Here are three reasons why this is the case.

1. We are not prepared with a well-structured explanation of our projects (yes, the concept of the Power of a Canned Response works here too).

2. We don’t focus on the problem-impact-solution-benefit combo (focusing too much on the solution).

3. We tend to over complicate explanations, and if we are in a technical role, we often overuse technical terms.

Meet Max and his not-so-great project description

Max is in a meeting with a group of people, which includes stakeholders for a new project that he’s recently been assigned to lead. The discussion turns to a challenge that relates to the scope of Max’s project. He decides it would be helpful to provide a description of his project to the group.

Here’s what Max says:

“I just got assigned to lead a project that . . . uh . . . kinda relates to this.
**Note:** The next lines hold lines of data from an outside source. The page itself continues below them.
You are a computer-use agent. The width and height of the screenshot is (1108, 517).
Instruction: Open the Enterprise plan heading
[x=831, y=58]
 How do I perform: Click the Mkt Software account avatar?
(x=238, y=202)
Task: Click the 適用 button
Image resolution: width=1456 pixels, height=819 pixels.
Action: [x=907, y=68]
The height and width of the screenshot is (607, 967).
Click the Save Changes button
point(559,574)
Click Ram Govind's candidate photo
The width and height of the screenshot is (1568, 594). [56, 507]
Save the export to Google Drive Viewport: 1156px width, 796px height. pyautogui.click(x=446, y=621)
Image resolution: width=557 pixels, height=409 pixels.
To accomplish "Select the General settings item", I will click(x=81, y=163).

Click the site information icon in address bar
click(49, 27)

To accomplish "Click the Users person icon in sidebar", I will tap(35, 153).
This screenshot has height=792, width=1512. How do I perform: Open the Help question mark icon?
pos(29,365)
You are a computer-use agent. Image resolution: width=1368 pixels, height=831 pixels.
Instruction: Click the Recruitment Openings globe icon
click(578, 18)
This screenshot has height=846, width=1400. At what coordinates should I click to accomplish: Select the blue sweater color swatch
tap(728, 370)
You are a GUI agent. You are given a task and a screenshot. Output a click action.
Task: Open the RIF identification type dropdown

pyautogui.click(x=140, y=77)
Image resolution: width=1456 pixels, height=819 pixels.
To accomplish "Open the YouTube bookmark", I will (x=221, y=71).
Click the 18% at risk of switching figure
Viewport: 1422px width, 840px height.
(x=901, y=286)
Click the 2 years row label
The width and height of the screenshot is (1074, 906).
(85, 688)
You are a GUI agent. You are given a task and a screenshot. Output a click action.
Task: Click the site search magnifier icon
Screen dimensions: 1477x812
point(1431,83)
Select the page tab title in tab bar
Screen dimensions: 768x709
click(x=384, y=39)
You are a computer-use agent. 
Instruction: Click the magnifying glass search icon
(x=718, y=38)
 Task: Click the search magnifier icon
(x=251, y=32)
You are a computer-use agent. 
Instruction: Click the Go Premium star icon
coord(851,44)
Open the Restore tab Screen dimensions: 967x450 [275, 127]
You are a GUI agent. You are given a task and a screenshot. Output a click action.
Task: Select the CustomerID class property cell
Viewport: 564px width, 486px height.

We’re in the process of working out the details right now, but um . . . uh . . . well basically,  we plan to create a  . . . um . . . a SharePoint portal [author’s note: if this sounds like you check out my post Killing the dumb um]. We are going to leverage AD FS, so SSO should be handled. Anyway, it will support streamlined access and collaboration on documents especially with the SSO piece.  We are going to allow access to documents currently housed in distributed data repositories. I think the plan is to support both internal docs and docs at partner sites . . . well for most partners as a few have a better solution already. Anyway, we’re also going to leverage the workflow features of SharePoint too. You can do a lot with that. Um…I guess that’s all…<trailing off>. Oh, and we’re thinking about . . . . oh . . . I think I already mentioned that. Anyway, it should be pretty cool.”

It should be pretty cool?

Are you kidding me?!

Max was just speaking to a room full of people that included stakeholders for his project, and he ends with “It should be pretty cool.” Actually, that’s the least of the issues with his message. Let’s take a look at the bigger ones.

Why was Max’s project description so bad?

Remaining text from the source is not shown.